A small feeling of guilt passed through her chest. She hadn’t told him all the details of Ritter’s plan. She knew he would be too worried for her if she did.
Instead of answering him, she asked Harper, “The Guardian’s in hangar one?”
“Eh… yes, that’s a positive.”
“And there are fighter pilots in that hangar, right?”
“Oh yeah.”
“Denneck, are you there?” she asked.
“I’m right here,” he responded quickly.
“If we can open up the hangars, I want you to wait a minute until I give you the signal to go. They can’t shoot you while you’re still in The Fulcrum. The second you get out there, you’re an easy target. I’m going to have to draw away their fire.”
“Jessie!” Tom and Denneck both yelled at the same time.
“You know I can do this,” she insisted. “I was born to be a pilot. Just, please, trust me.”
“Speaking of trust,” Ritter said, taking a glance up at the camera on the wall and then looking back to Jessie. “Think you can trust me one more time, Chance?”
She ran a hand through her hair and then took in a breath.
“If you do anything to get her killed,” Denneck warned.
“Relax,” he said casually. “For whatever reason my daughter’s taken a liking to her, so I gotta bring her back in one piece or she’ll never forgive me.”
Jessie shot him a sideways glance and then looked out to the hallway ahead.

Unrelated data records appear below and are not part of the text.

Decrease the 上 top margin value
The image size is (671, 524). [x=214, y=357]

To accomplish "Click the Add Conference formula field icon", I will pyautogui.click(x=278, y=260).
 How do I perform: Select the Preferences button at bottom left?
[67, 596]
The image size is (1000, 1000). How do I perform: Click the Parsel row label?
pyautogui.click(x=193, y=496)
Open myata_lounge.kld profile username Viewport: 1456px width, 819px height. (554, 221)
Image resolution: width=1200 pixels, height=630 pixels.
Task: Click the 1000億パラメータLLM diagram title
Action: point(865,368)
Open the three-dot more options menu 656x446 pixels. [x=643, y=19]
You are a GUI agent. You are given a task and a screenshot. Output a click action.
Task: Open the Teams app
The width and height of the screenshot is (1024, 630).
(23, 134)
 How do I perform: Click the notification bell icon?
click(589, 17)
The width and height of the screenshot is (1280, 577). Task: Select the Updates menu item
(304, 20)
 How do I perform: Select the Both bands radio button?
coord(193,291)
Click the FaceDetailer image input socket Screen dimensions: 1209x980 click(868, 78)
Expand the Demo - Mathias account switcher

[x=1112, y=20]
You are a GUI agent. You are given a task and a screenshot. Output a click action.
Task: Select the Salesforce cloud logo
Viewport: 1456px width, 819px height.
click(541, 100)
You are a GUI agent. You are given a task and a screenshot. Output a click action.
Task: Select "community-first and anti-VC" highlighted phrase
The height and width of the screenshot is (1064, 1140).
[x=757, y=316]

She had already made her decision back in the cabin. She had partnered up with Ritter, and there was no going back. Whichever way this thing played out, she just had to hope that she could rely on him.
“Hey Trid? You still conscious buddy?” she asked.
The indistinct sound of grunting, punching, and yelling came through the line before her friend responded in a strained voice, “Ace pilot, reporting for duty.”
“It’s time for phase two.”
“Oh, I love phase two!” he exclaimed, though it was hard for her to tell if he was being serious or not.
“Please don’t let yourself get hurt,” she added.